Действия монголов в Восточной Европе (1222–1223 гг.)

Зима 1222–1223 года была мягкая, как все зимы в этом краю, и монголы, привыкшие к экстремальным зимним холодам своей родины, уже в январе 1223 года начали движение на запад, передвигаясь по Лукоморью[65]широким фронтом. Джэбэ остался «процеживать» степи между устьем Дона и Северным Донцом, а Субэдэй направился в Крым, где начал активную дипломатическую деятельность в сочетании с откровенным разбоем. «Субудай направился на Юг к Крыму, сметая на своем пути сопротивление половцев. Здесь-то монголы впервые и встретились с европейцами. Эти люди принадлежали к совершенно иной империи, торговой империи Венеции. Ее анклав, закрывавший вход в Азовское море, являлся одной из двух венецианских баз в Крыму — второй был Херсонес, располагавшийся неподалеку от нынешнего Севастополя. Соперник Венеции Генуя имела своими аванпостами Судак (в то время называвшийся Солдайя) и Феодосию (Каффа), обосновавшись между ними. Венецианские купцы моментально оценили потенциал вновь пришедших. Монголы были богаты, они сидели на разукрашенных серебром седлах, сбруя их коней отливала серебром, они надевали кольчуги на шелковые рубахи, их обслуживала целая армия переводчиков, их сопровождала большая группа опытных торговцев-мусульман, и они могли отнять силой оружия все, что им было угодно. И для монголов венецианцы представляли интерес, у них были парусные суда, торговые связи и доступ к рынку новых товаров. Сделка состоялась. Субудай превратил генуэзский Судак в пепелище, предоставил венецианцам монопольное право на черноморскую торговлю» [29, с. 212–213].

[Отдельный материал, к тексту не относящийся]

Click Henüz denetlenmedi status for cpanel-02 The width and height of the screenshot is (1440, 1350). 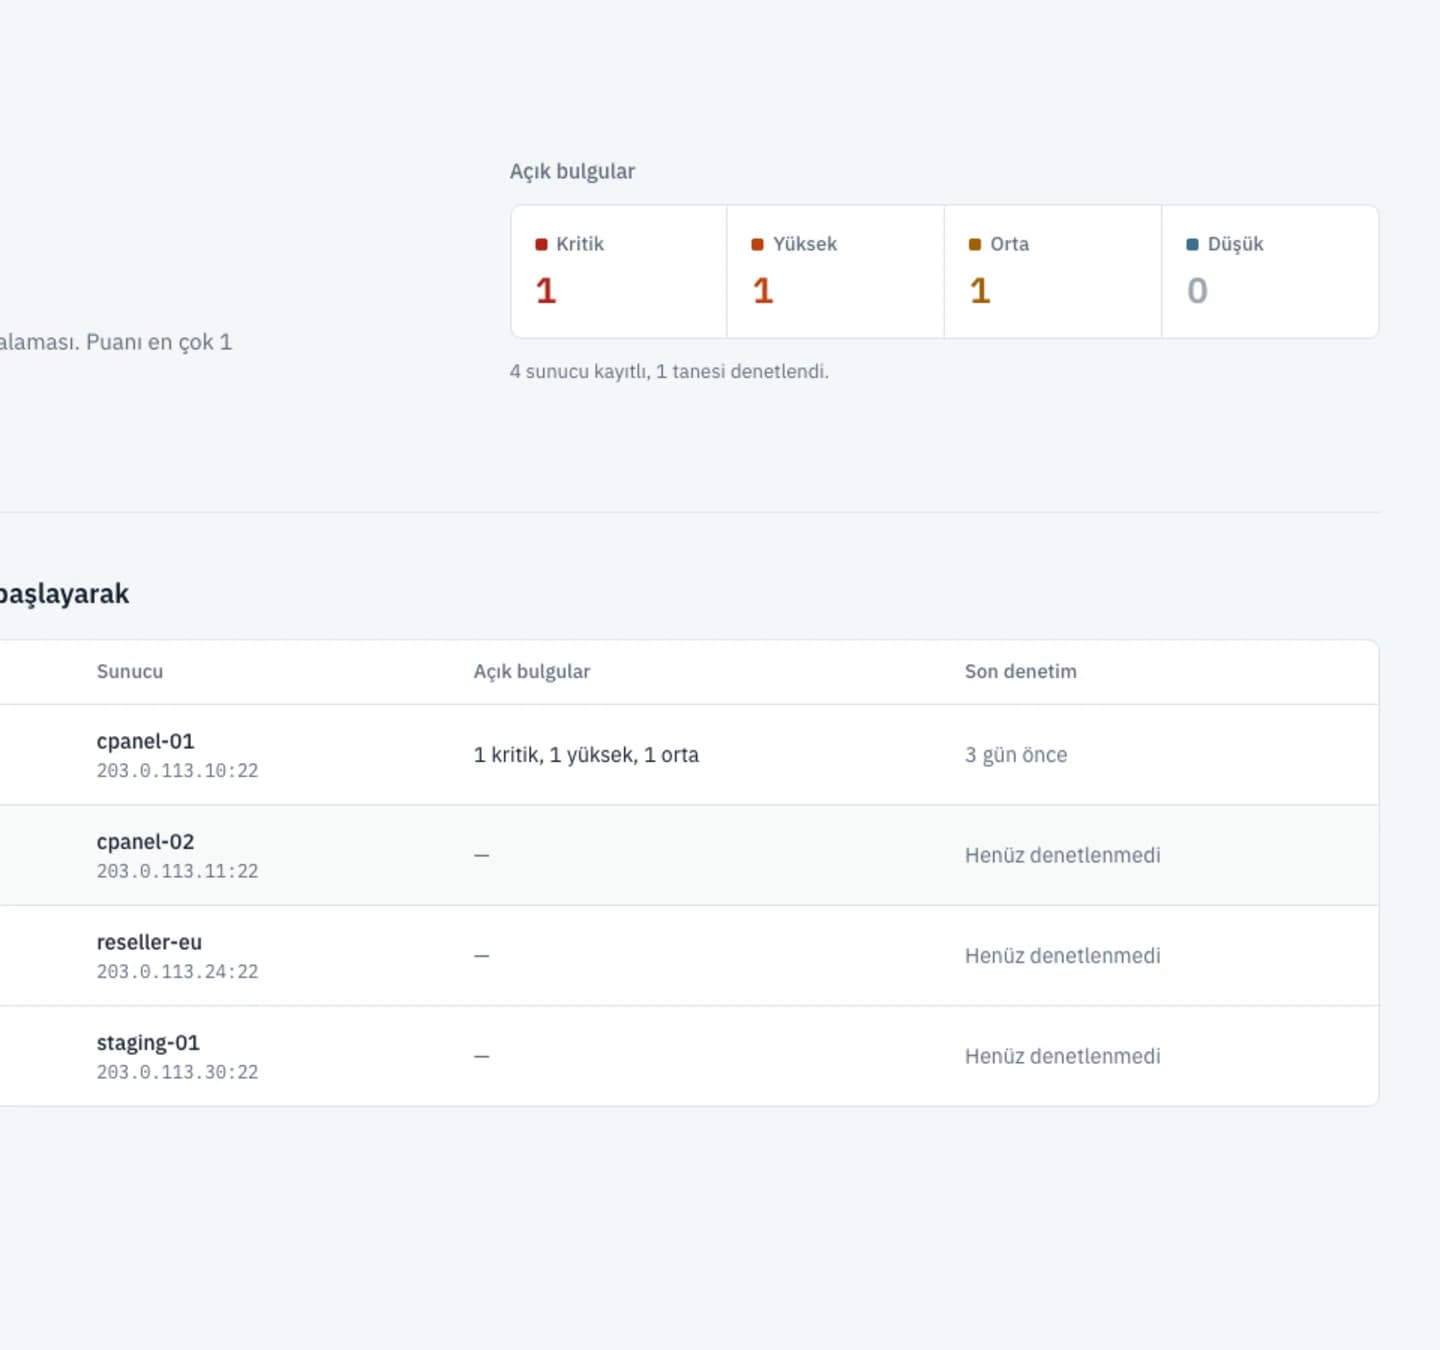click(1063, 856)
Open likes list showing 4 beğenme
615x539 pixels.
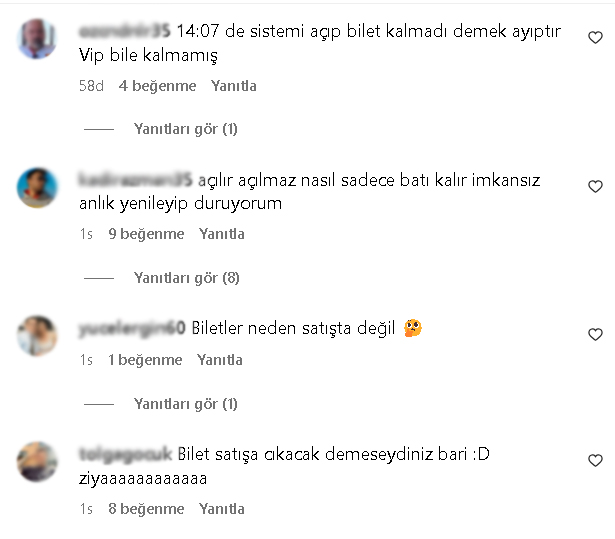coord(157,86)
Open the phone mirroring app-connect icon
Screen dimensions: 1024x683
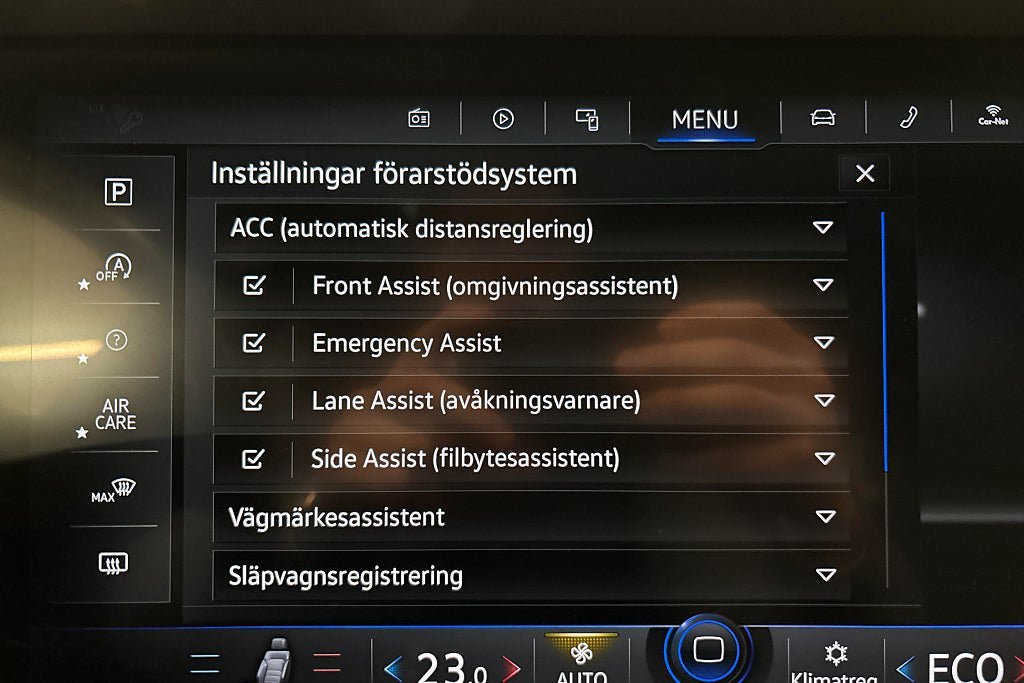tap(586, 119)
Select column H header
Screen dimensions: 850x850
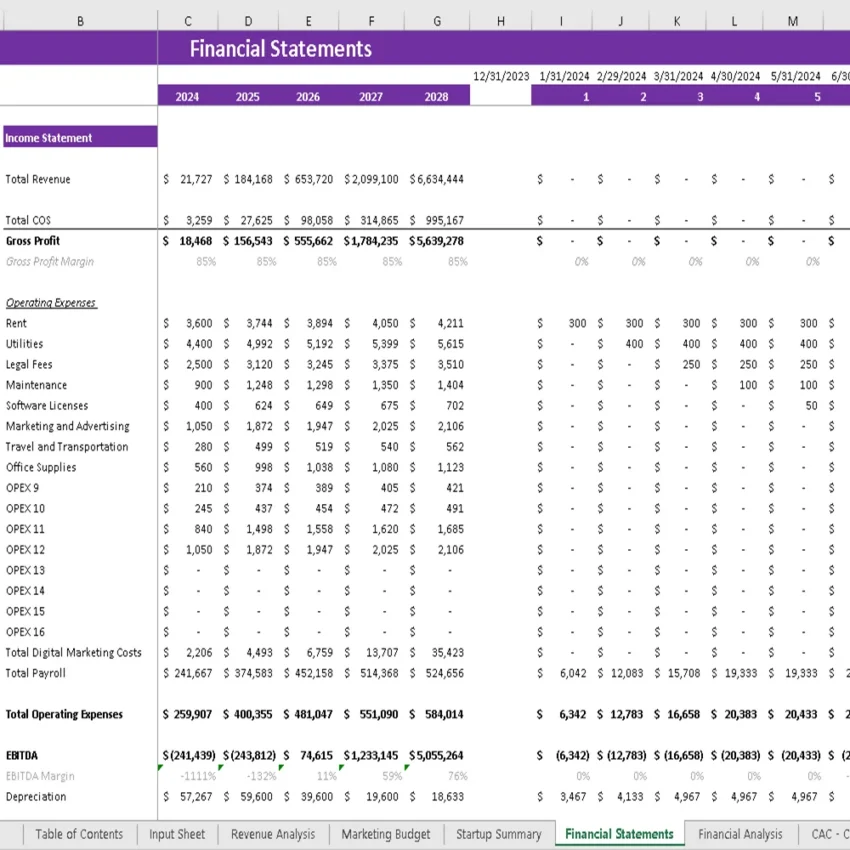click(x=500, y=20)
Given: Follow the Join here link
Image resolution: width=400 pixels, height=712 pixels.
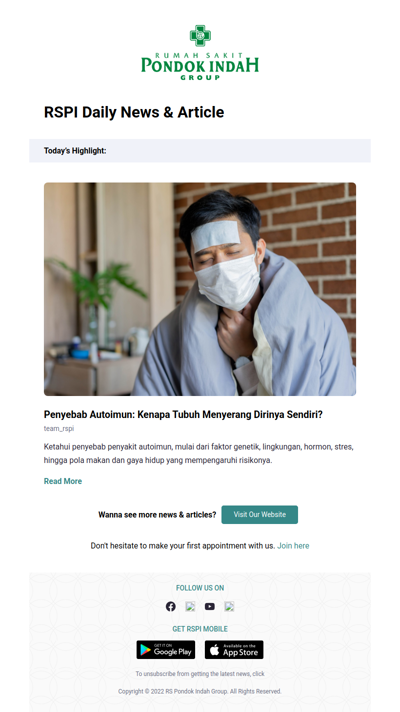Looking at the screenshot, I should pos(293,545).
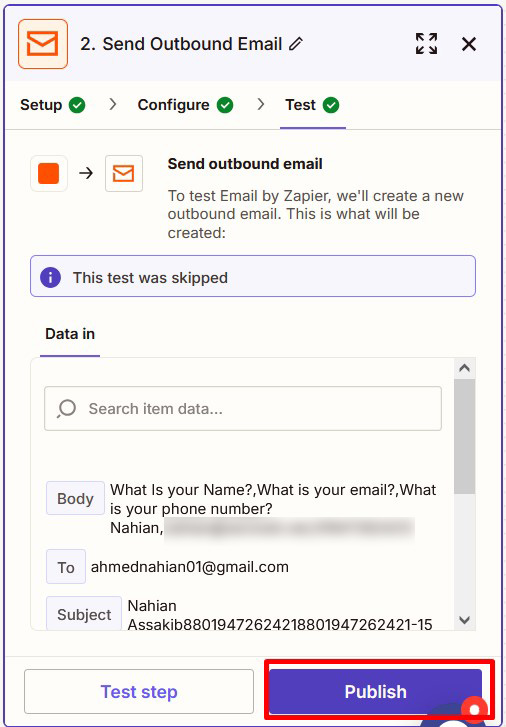This screenshot has width=506, height=727.
Task: Click the Search item data field
Action: tap(243, 408)
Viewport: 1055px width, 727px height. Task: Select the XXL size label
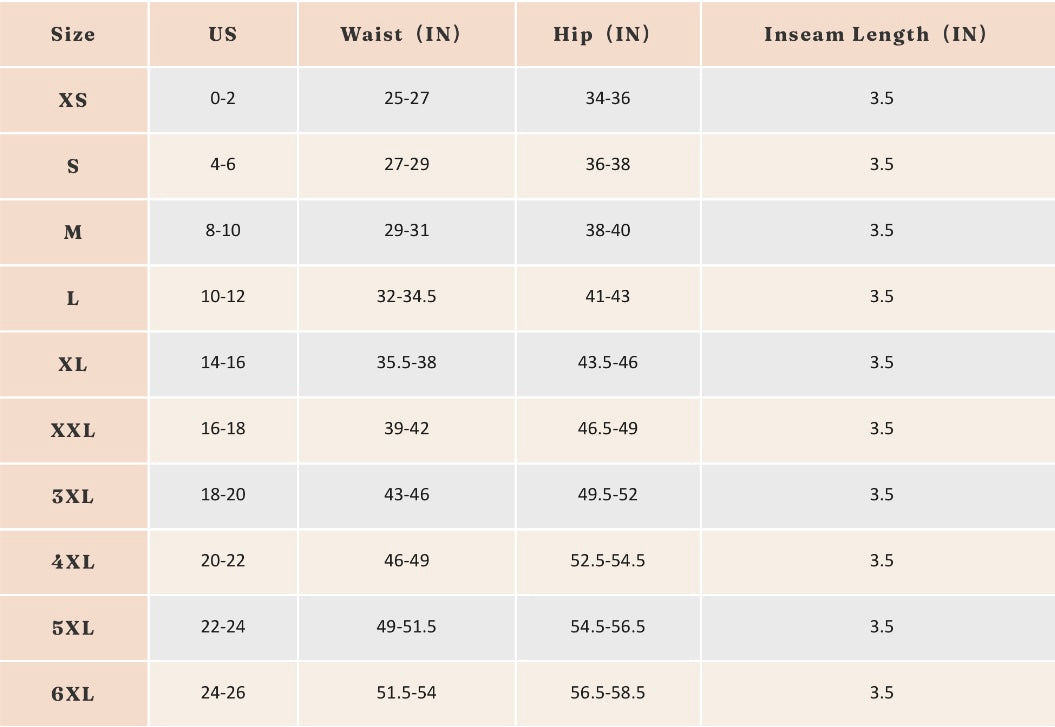[73, 430]
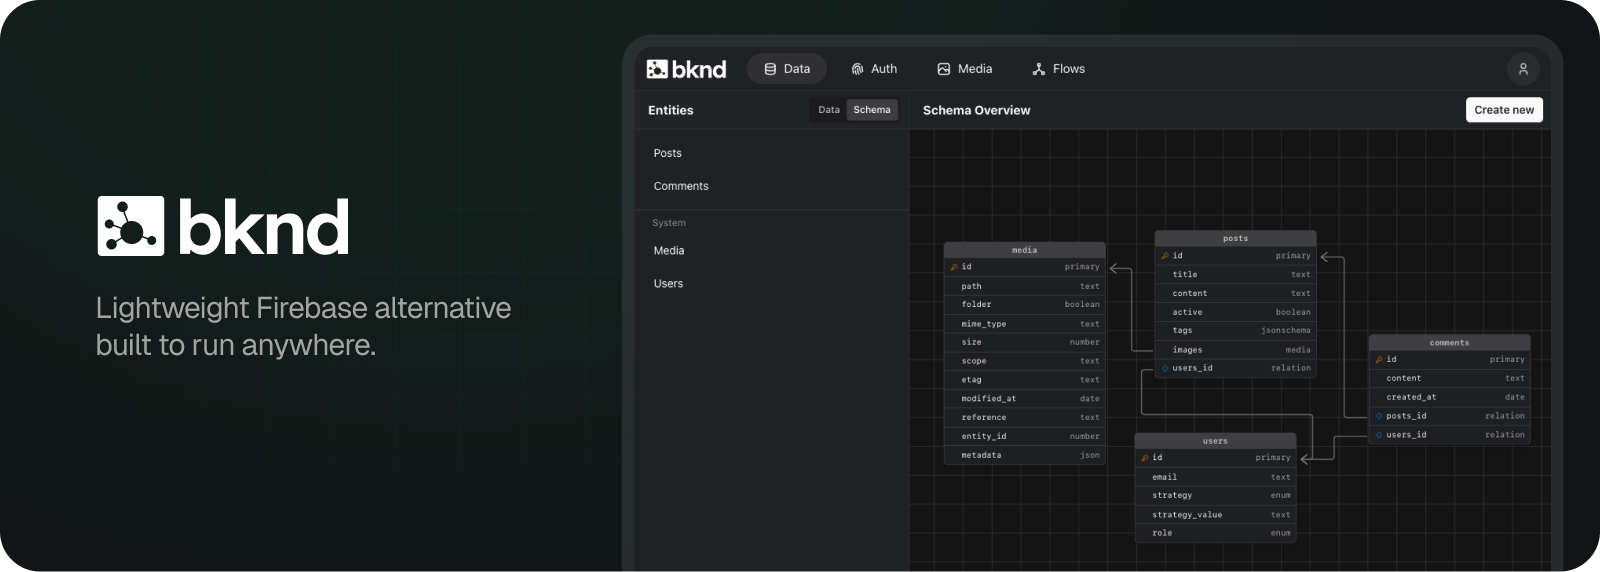1600x572 pixels.
Task: Select the Posts entity in sidebar
Action: tap(667, 153)
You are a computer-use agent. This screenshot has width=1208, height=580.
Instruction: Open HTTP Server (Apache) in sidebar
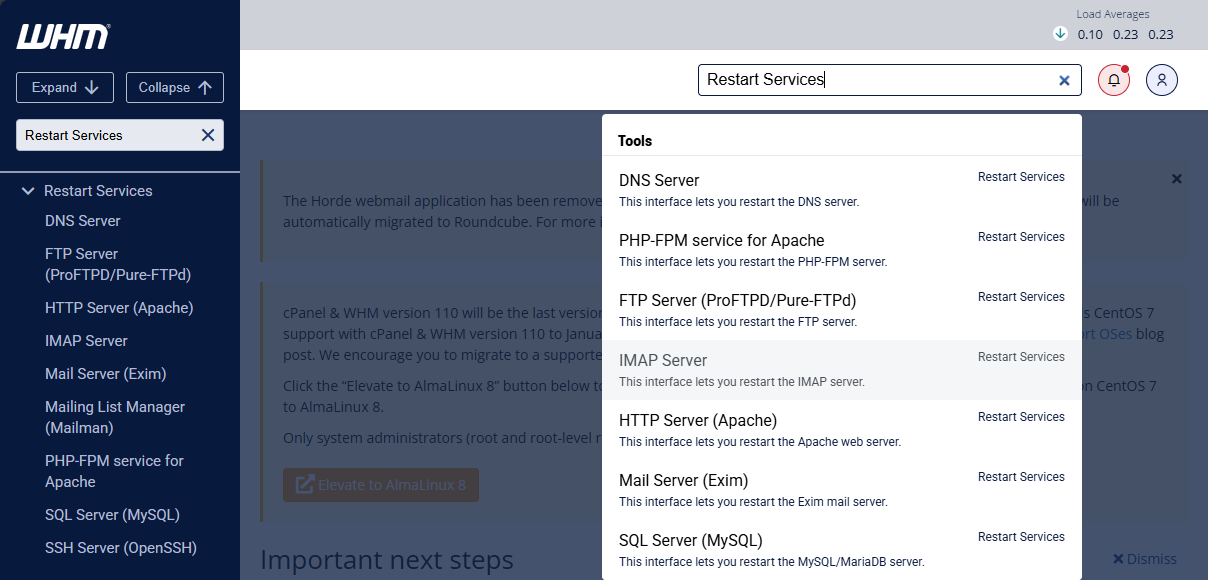point(119,307)
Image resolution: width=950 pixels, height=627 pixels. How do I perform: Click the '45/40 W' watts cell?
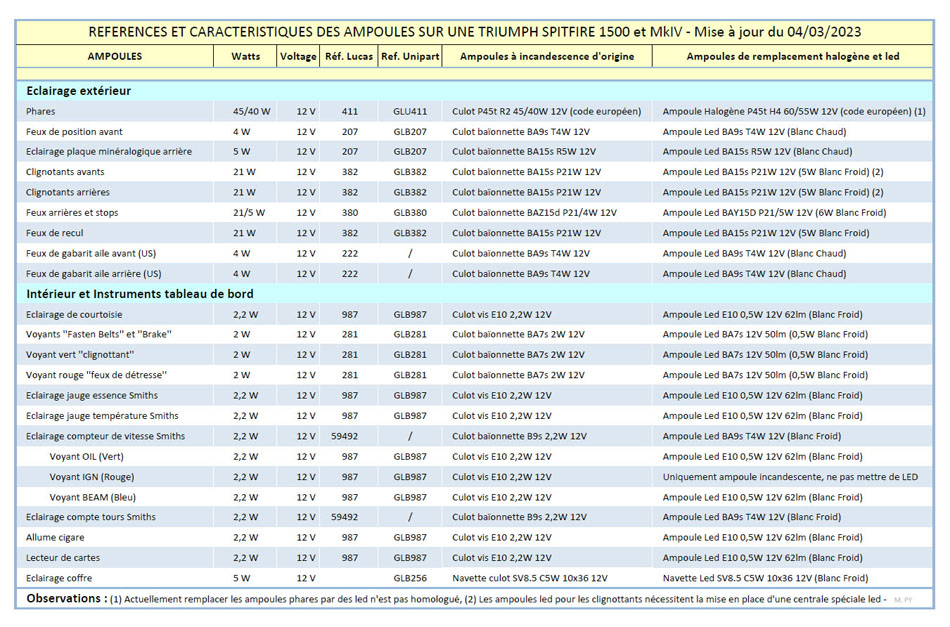pos(251,112)
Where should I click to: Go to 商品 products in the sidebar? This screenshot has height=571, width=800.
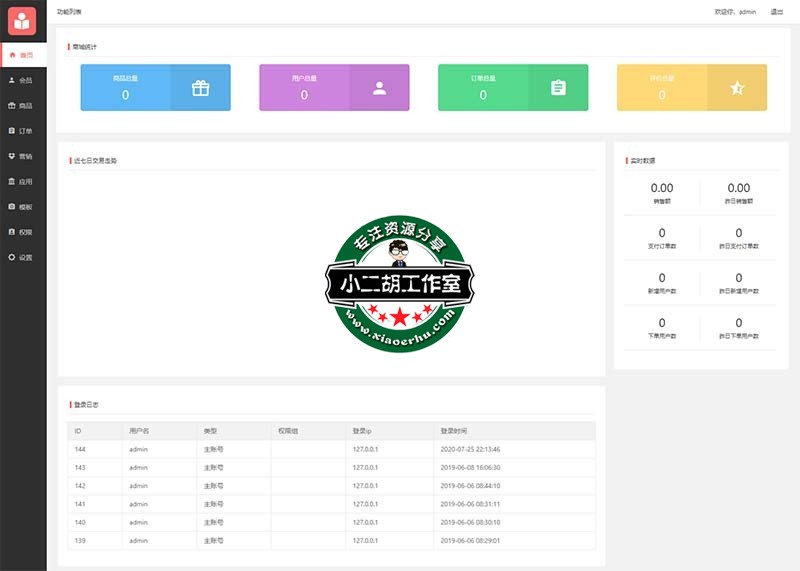point(23,105)
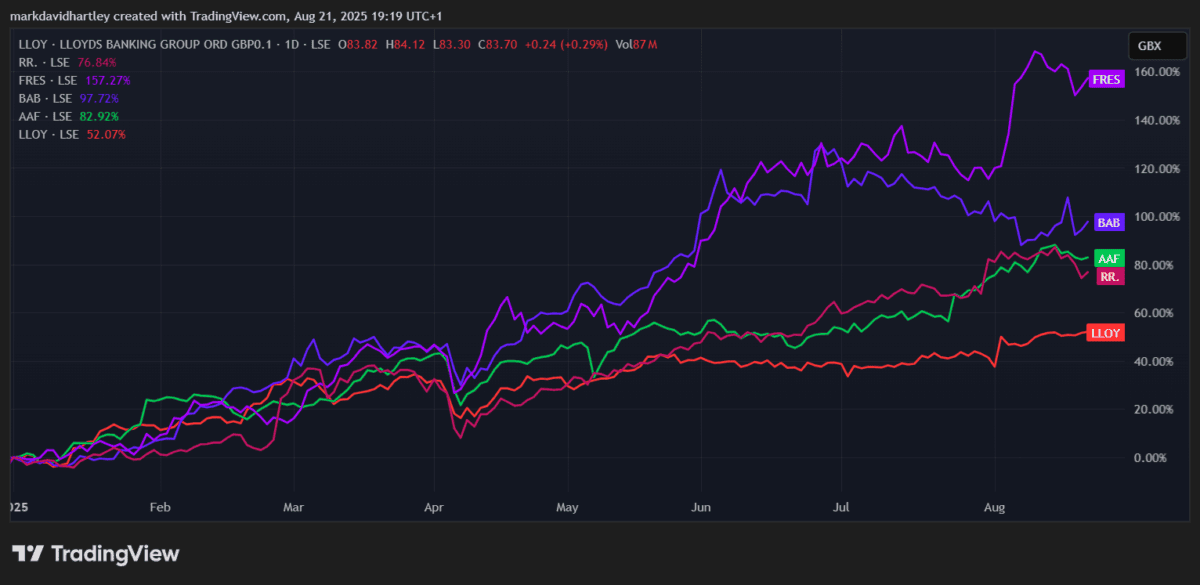
Task: Select the RR. · LSE legend entry
Action: coord(44,62)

Ибн ал-Асир более прозаичен, но факт остается фактом: монголы так или иначе после посещения Субэдэем Крыма по-настоящему вмешались в торговые отношения, существовавшие между Константинополем, Венецией и Генуей, а сам Субэдэй стоял на берегу Черного моря, не подозревая, что оно является неотъемлемой частью того «последнего моря», к которому они все стремились. «Прибыли они к городу Судаку; это город Кипчаков, — пишет Ибн ал-Асир, — из которого они получают свои товары, потому что он [лежит] на берегу Хазарского моря и к нему пристают корабли с одеждами; последние продаются, а на них покупаются девушки и невольники, буртасские меха, бобры, белки и другие предметы, находящиеся в земле их. Это море Хазарское[66] есть то море, которое соединяется с Константинопольским проливом. Придя к Судаку, татары овладели им, а жители его разбрелись; некоторые из них со своими семействами и своим имуществом взобрались на горы, а некоторые отправились в море и уехали в страну Румскую…» [38, с. 26].

Управившись с делами в Крыму, ранней весной Субэдэй соединился с Джэбэ, и оба полководца сосредоточили свое внимание на том, что затевалось в это время на Руси, в самом городе Кивамен-Керемене — Киеве.